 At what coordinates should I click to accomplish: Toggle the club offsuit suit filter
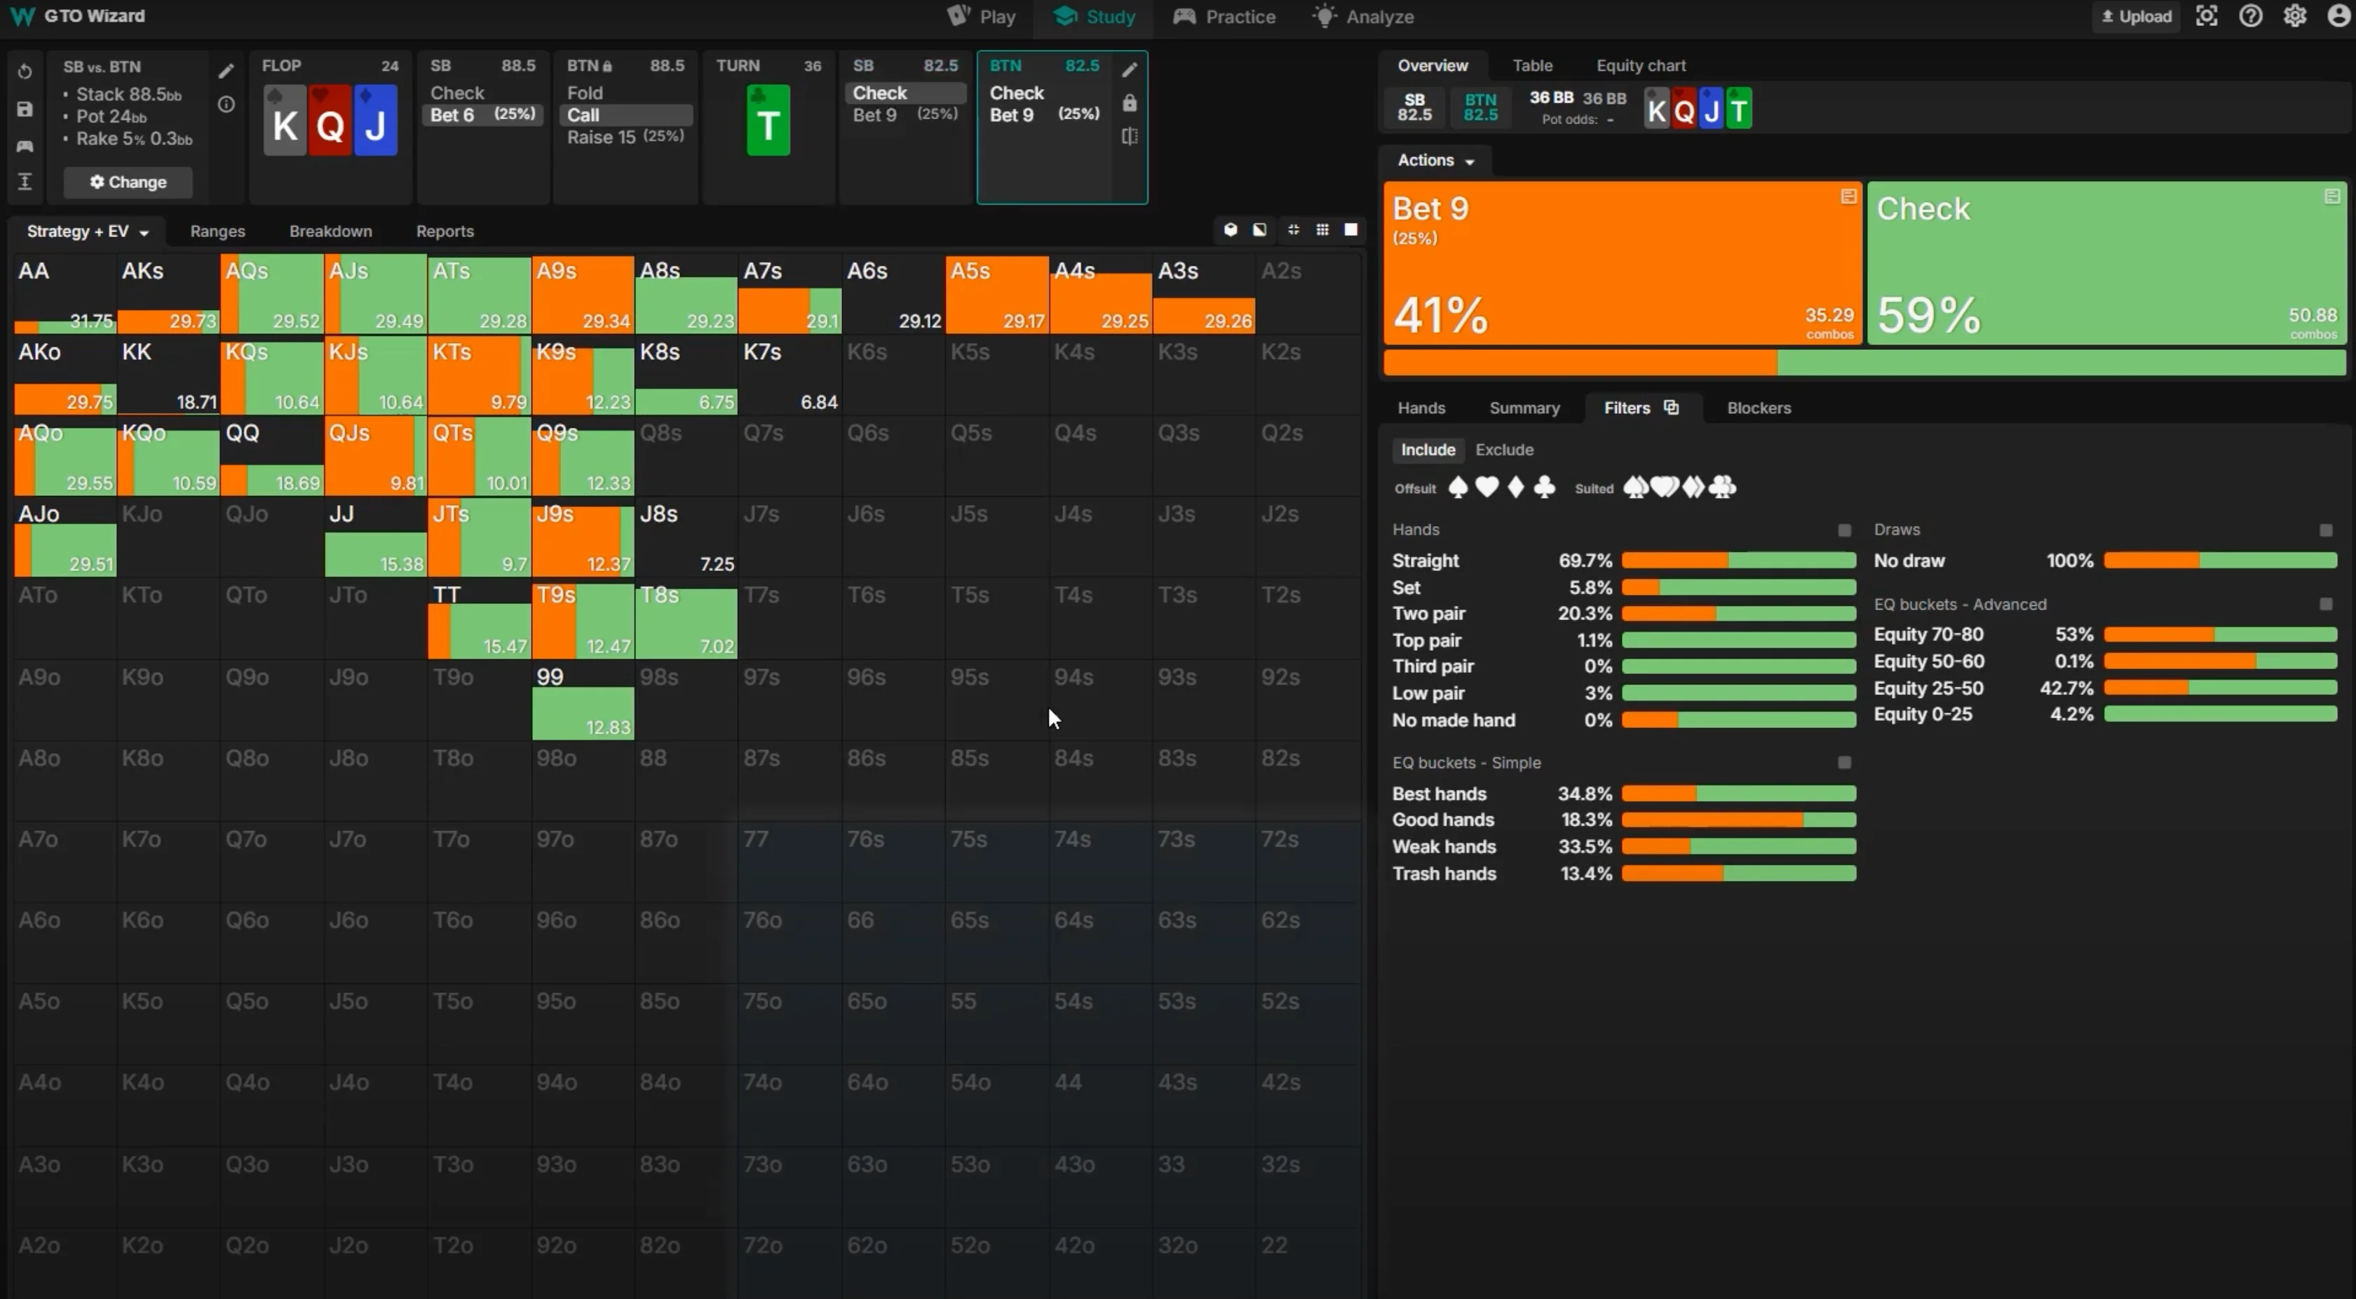pos(1544,488)
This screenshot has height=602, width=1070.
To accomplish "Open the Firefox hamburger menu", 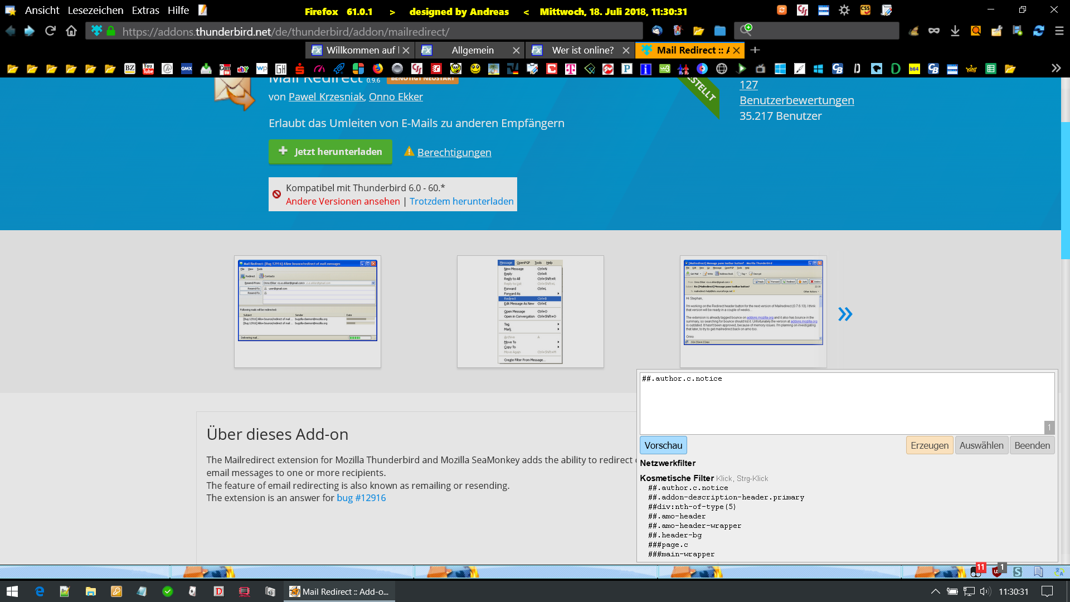I will click(x=1059, y=31).
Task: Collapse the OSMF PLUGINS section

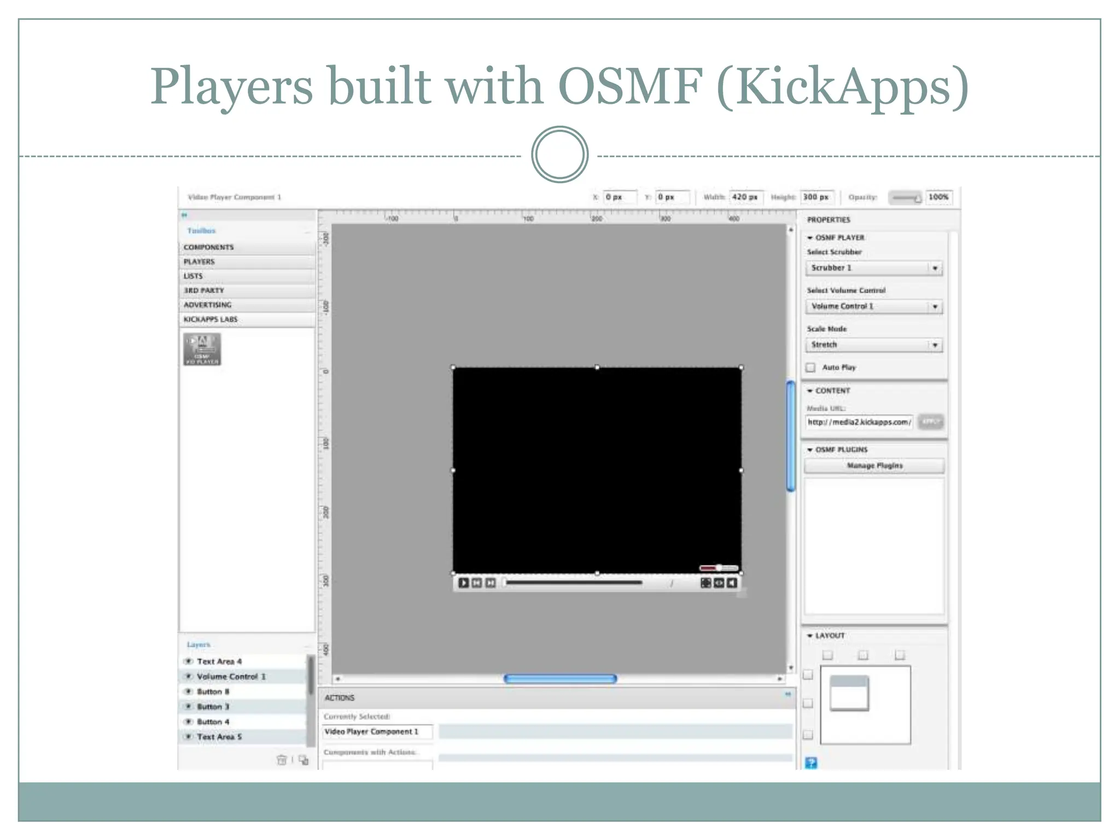Action: click(x=810, y=450)
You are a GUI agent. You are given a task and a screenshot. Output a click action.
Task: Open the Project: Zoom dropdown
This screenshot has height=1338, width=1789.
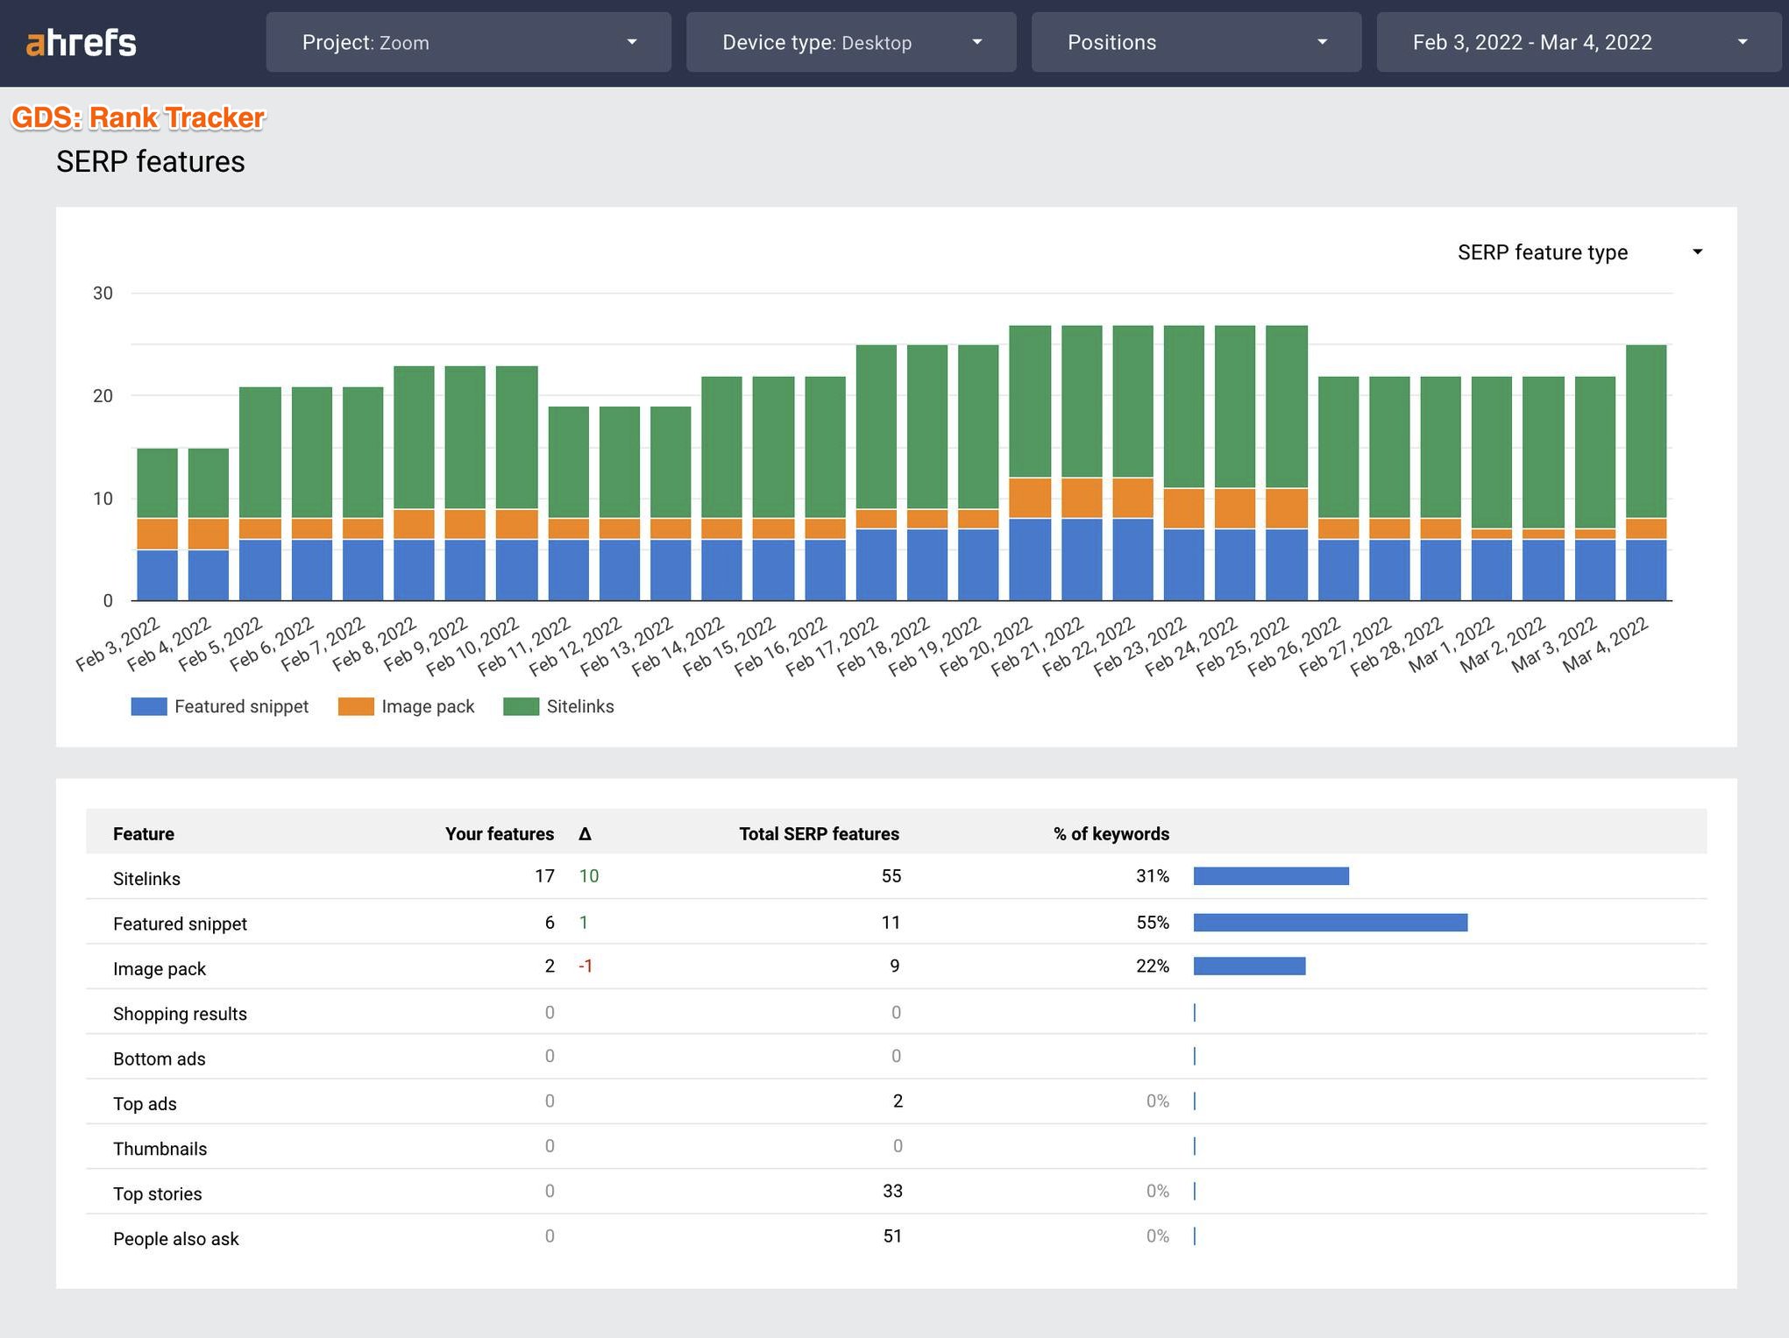point(468,42)
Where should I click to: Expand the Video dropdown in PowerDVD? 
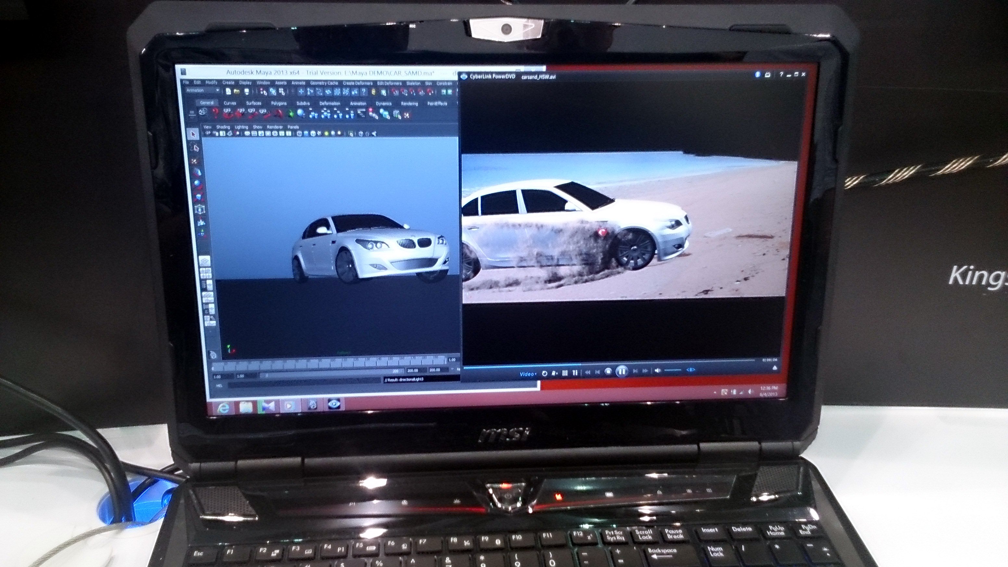(x=528, y=374)
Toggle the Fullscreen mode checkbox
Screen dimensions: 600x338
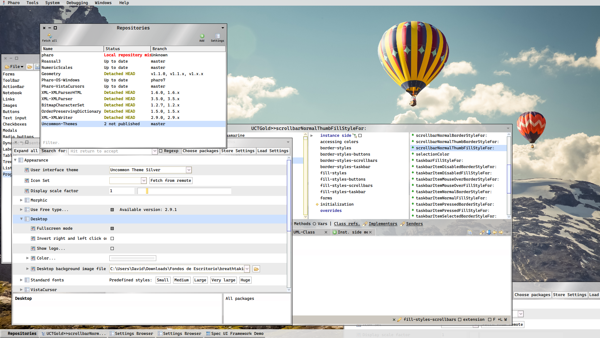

■ ■ ■ ■ ■

- **PROBLEM DETAILS**: In the records above, find the line containing "Toggle the Fullscreen mode checkbox", then write out exactly that line and every later one through the last, omitting pictures.

- **EXPECTED OUTPUT**:
Toggle the Fullscreen mode checkbox
Screen dimensions: 600x338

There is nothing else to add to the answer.